Adiós al sello en el pasaporte: así cambia desde hoy la entrada a Europa con el nuevo control biométrico

La Unión Europea cambia las reglas en sus fronteras exteriores. A partir de 2026, los viajeros de fuera del bloque dejarán de recibir el clásico sello en el pasaporte y pasarán a un sistema automatizado basado en datos biométricos. Se trata del Entry/Exit System (EES), un registro digital que transforma el control de entradas y salidas en el espacio Schengen.

El despliegue comenzó el 12 de octubre de 2025 y culmina el 10 de abril de 2026, cuando su uso será obligatorio en todos los países de la UE. El objetivo es reforzar el control fronterizo y hacer más ágiles los procesos. En la práctica, supone cambiar un gesto rápido por un procedimiento más completo.

Este nuevo sistema afecta a quienes viajan desde países no comunitarios por turismo o negocios. Cada paso por frontera quedará registrado digitalmente, lo que permite saber con precisión cuánto tiempo permanece una persona dentro del territorio europeo.

Un control más técnico desde el primer viaje

El cambio se nota desde el primer momento en el aeropuerto o paso fronterizo. El sello manual desaparece y da paso a terminales automáticas donde el viajero debe identificarse.

El proceso se concentra en una secuencia clara: primero se escanea el pasaporte en un dispositivo automático, después se realiza una fotografía facial y, finalmente, se registran las huellas dactilares. Todo ocurre en pocos minutos, aunque puede alargarse si es la primera vez que se utiliza el sistema.

En la primera visita, este trámite lleva más tiempo. Un viajero que aterriza por primera vez en Madrid, por ejemplo, tendrá que completar todo el registro antes de cruzar el control. En los siguientes viajes, el sistema solo comprobará los datos ya guardados, lo que acelera el paso.

El EES se aplica a estancias cortas, de hasta 90 días. Los menores de 12 años no tienen que registrar sus huellas, aunque sí deben identificarse.

Saber exactamente quién entra y cuánto tiempo se queda

Uno de los cambios clave está en el control del tiempo de estancia. Hasta ahora, el sistema dependía del sello en el pasaporte, que podía ser ilegible o incluso faltar.

Con el registro digital, las autoridades saben en todo momento cuándo entra y sale cada viajero. Esto permite detectar automáticamente si alguien supera el límite permitido. Ya no depende de revisar páginas del pasaporte, sino de una base de datos centralizada.

La entrada y la salida quedan registradas. No hay margen para errores de interpretación.

Qué pasa con los datos personales

El EES almacena información biométrica y datos de viaje durante tres años. Este acceso está limitado a las autoridades competentes y se utiliza exclusivamente para control fronterizo y seguridad.

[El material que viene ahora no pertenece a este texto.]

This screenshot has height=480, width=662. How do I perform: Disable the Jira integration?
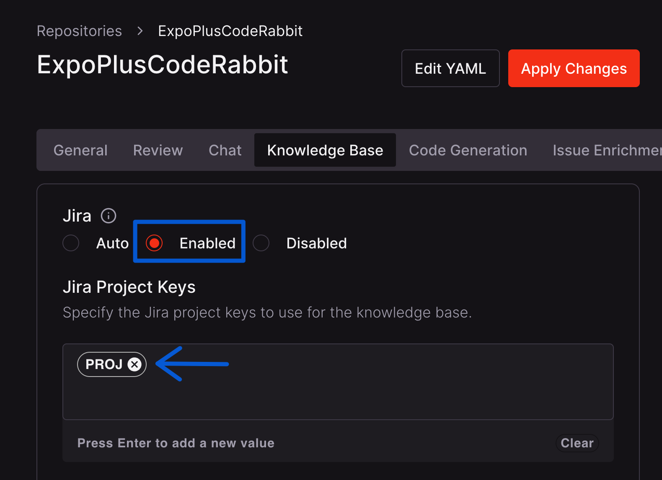pos(261,243)
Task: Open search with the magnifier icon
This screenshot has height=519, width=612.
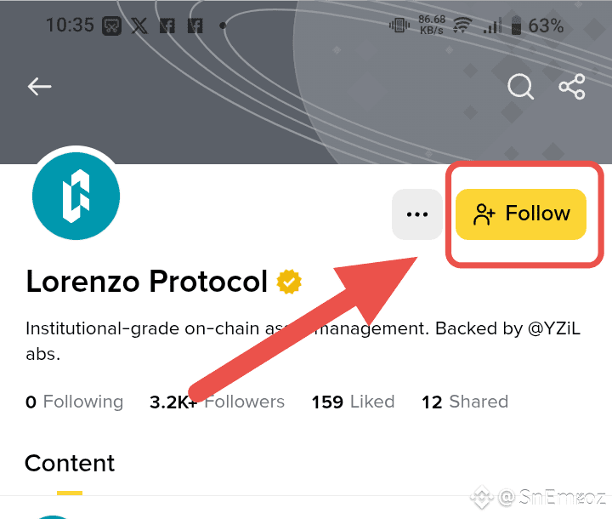Action: click(520, 86)
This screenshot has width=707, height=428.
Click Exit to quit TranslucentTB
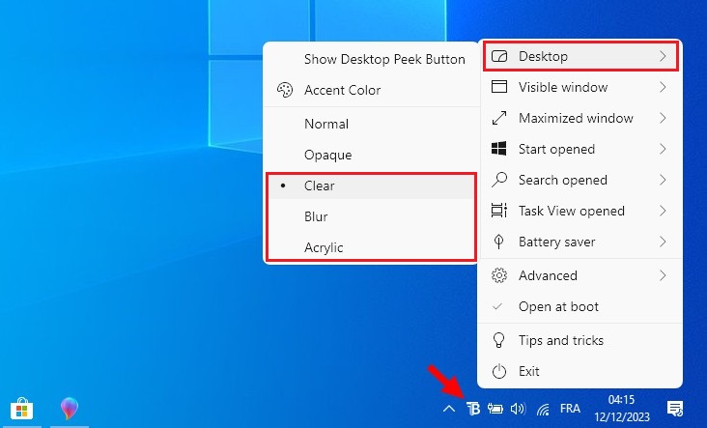(x=529, y=371)
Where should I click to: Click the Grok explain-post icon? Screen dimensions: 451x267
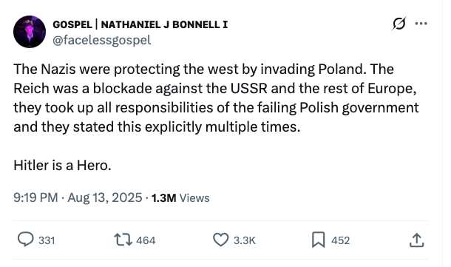tap(399, 24)
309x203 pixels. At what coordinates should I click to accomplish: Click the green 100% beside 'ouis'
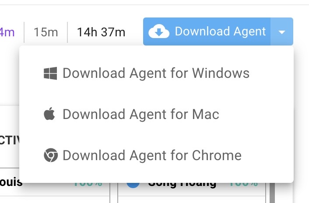88,185
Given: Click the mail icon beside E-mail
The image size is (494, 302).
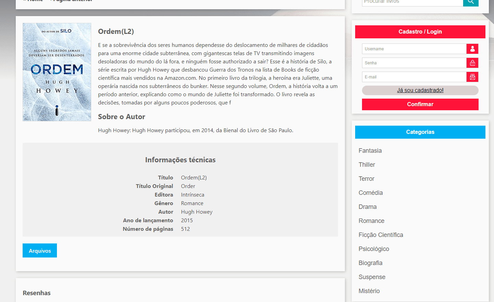Looking at the screenshot, I should (x=472, y=77).
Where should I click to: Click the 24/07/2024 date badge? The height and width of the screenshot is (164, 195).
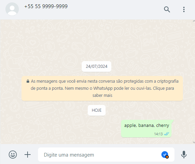point(96,66)
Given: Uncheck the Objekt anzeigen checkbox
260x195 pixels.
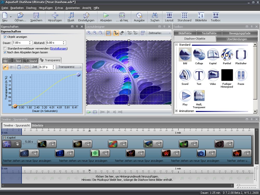Looking at the screenshot, I should (x=5, y=37).
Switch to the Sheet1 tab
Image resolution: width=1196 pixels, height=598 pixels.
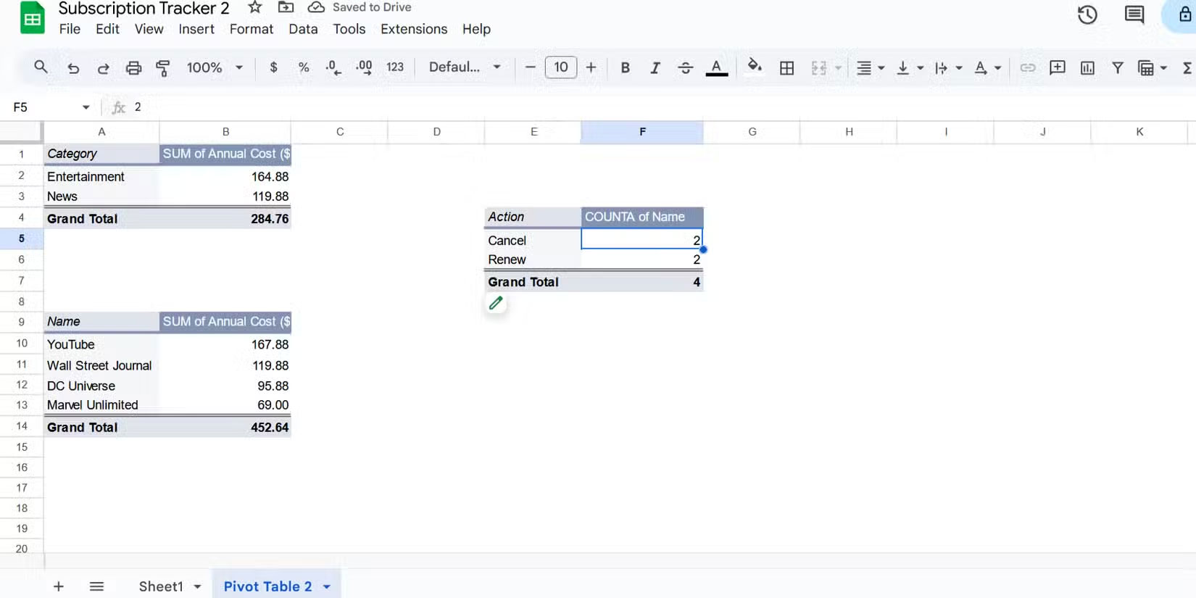[161, 586]
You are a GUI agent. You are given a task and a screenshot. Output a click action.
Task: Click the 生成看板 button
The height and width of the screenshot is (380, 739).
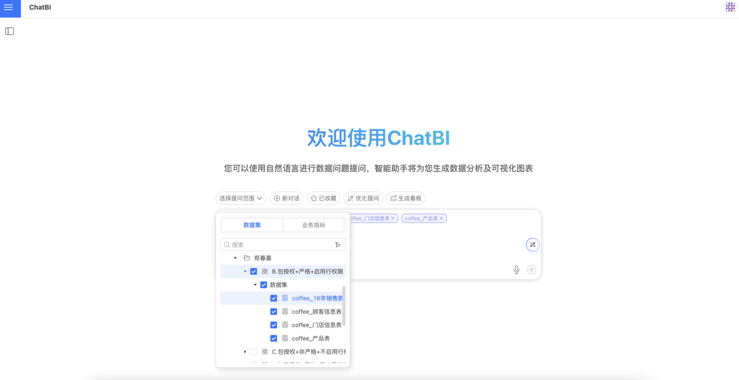click(x=405, y=198)
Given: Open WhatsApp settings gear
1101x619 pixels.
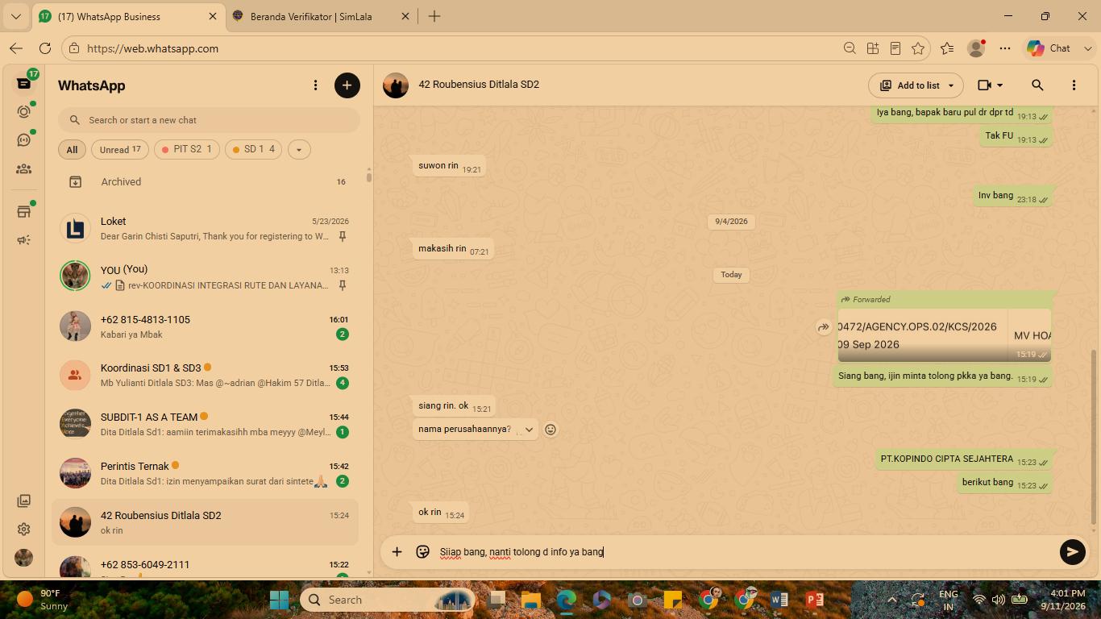Looking at the screenshot, I should point(24,529).
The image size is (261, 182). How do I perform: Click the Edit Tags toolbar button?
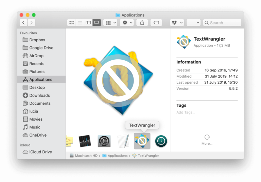click(156, 23)
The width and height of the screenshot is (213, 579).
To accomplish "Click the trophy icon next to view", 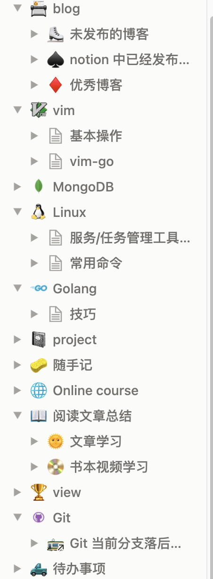I will [39, 492].
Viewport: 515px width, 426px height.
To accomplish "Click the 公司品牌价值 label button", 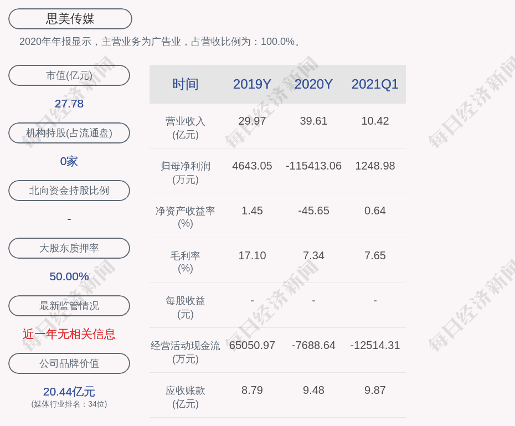I will tap(69, 363).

No facilitar los datos implica una consecuencia directa: no se permite la entrada en el espacio Schengen. Es un requisito obligatorio para los viajeros afectados por el sistema.

Hay excepciones. Las personas con residencia legal en países de la Unión Europea no tienen que pasar por este registro si presentan su documentación. Esto simplifica el proceso para quienes cruzan fronteras de forma frecuente por trabajo o motivos personales.

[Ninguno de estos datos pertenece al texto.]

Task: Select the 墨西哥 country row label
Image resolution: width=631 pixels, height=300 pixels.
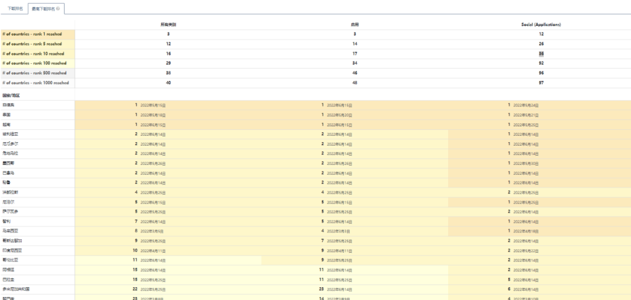Action: coord(9,163)
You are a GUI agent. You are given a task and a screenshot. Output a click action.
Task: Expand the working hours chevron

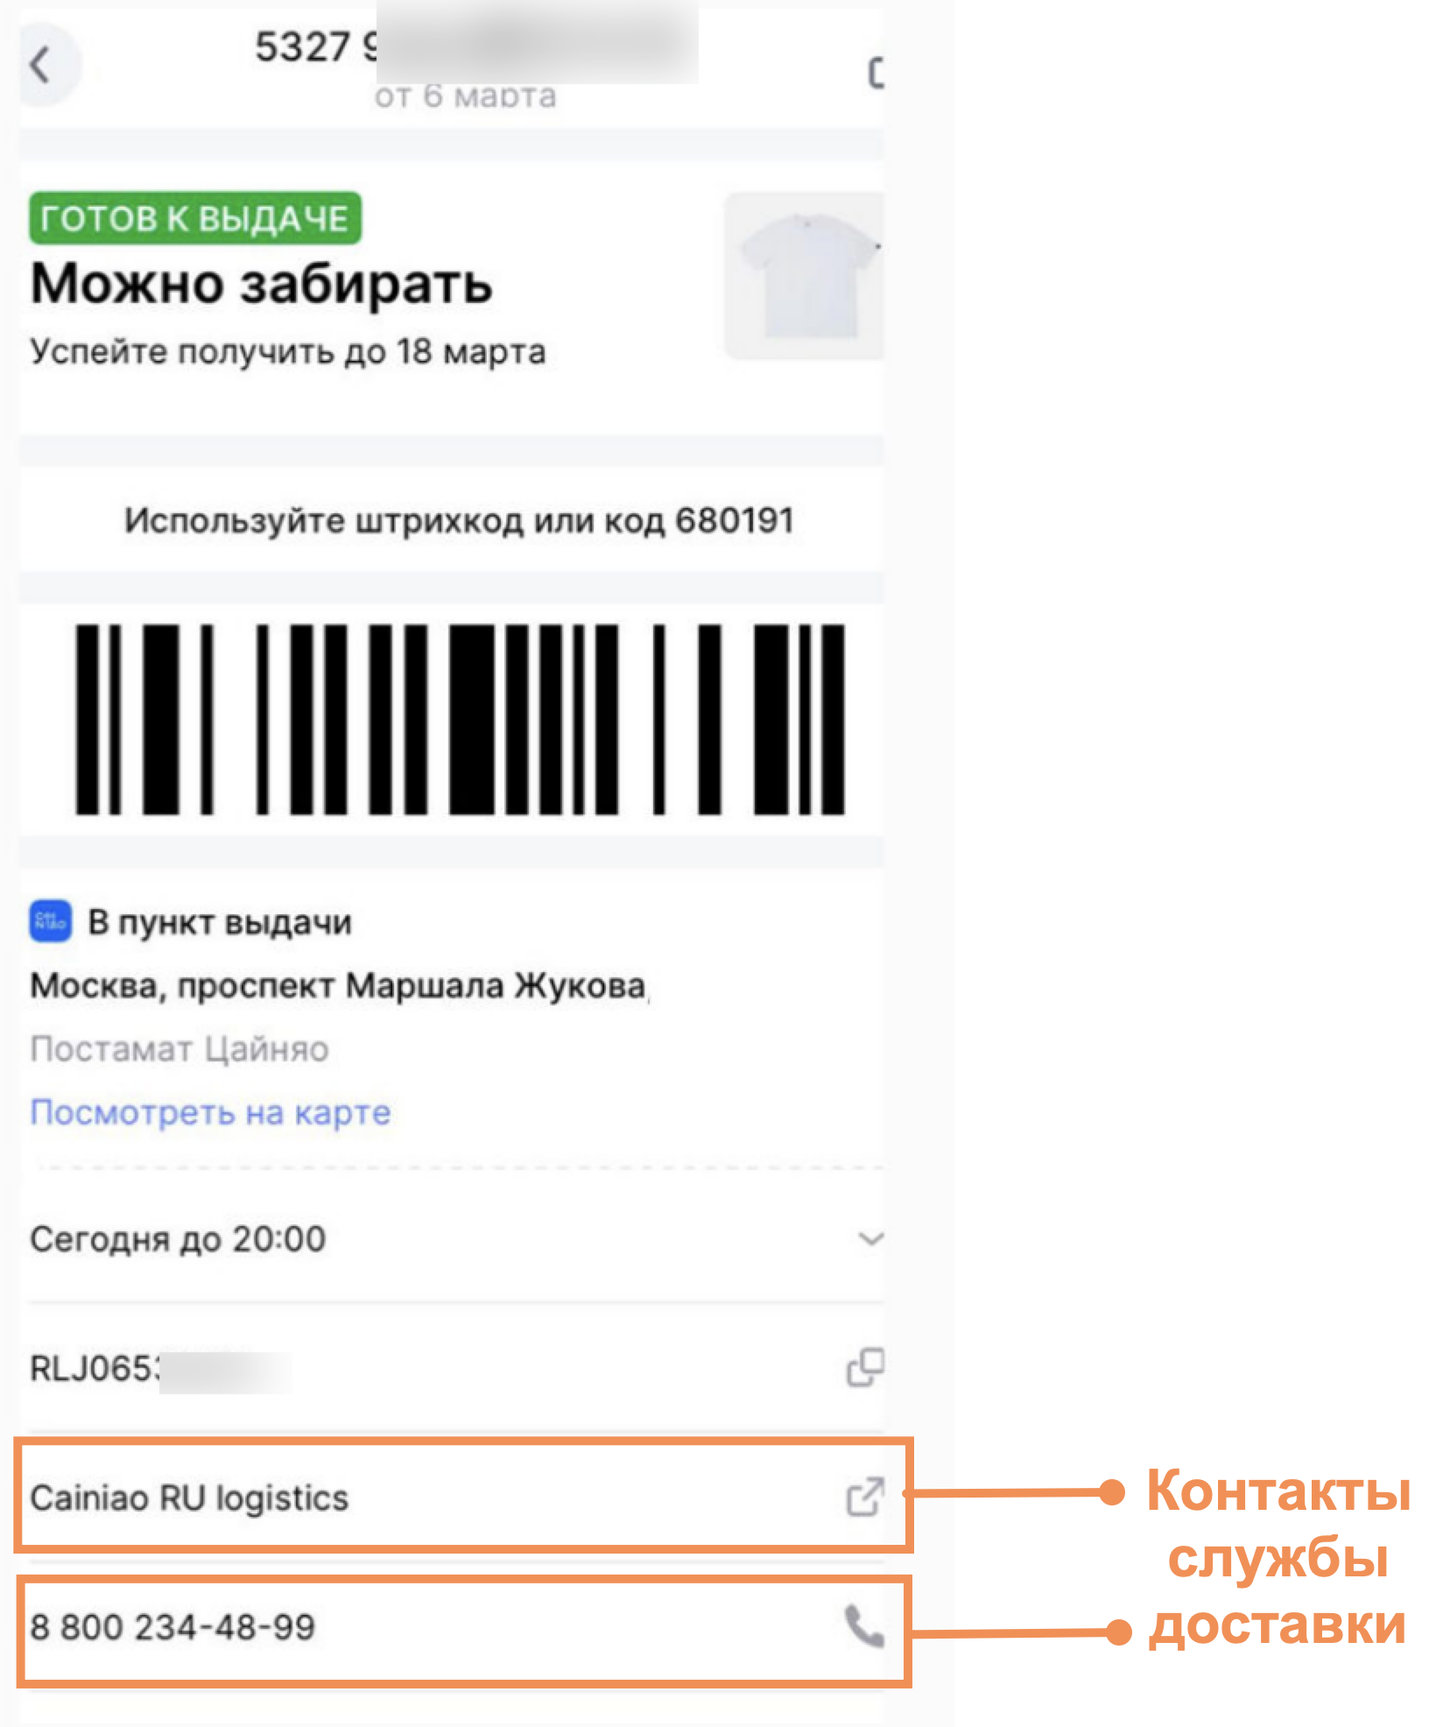pos(870,1238)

Una implantación con diferencias al inicio

El sistema no se activa de golpe en todos los puntos. Su implantación se está realizando de forma progresiva durante seis meses desde octubre de 2025. Esto significa que, en esta fase inicial, la experiencia puede variar según el país o el aeropuerto.

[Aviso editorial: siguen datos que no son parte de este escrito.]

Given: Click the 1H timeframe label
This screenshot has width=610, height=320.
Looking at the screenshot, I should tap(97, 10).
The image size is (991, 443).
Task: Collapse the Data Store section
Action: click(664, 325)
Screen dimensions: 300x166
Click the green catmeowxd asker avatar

Un gran aeropuerto internacional puede necesitar más tiempo para adaptar todos sus controles que un paso fronterizo con menos tráfico. Esa diferencia se notará en tiempos de espera y en el nivel de automatización disponible.

A partir de abril de 2026, el sistema será uniforme en toda la Unión Europea.

Más seguridad, pero también más tiempo al principio

El EES elimina el sellado manual y reduce errores en el control de pasaportes. También dificulta prácticas fraudulentas y mejora el seguimiento de los viajeros.

El beneficio se verá sobre todo en los viajes recurrentes, cuando el registro ya esté hecho. Pero la primera vez exige más tiempo. ¿Compensa este cambio para el viajero ocasional?

Las autoridades recomiendan prever margen adicional, especialmente en los primeros meses. Llegar con el tiempo justo puede convertirse en un problema si hay colas en los terminales biométricos.

Para quienes planean viajar próximamente, conviene revisar el estado del sistema en el país de destino. Durante esta etapa inicial, pequeños ajustes operativos pueden afectar a la experiencia en frontera.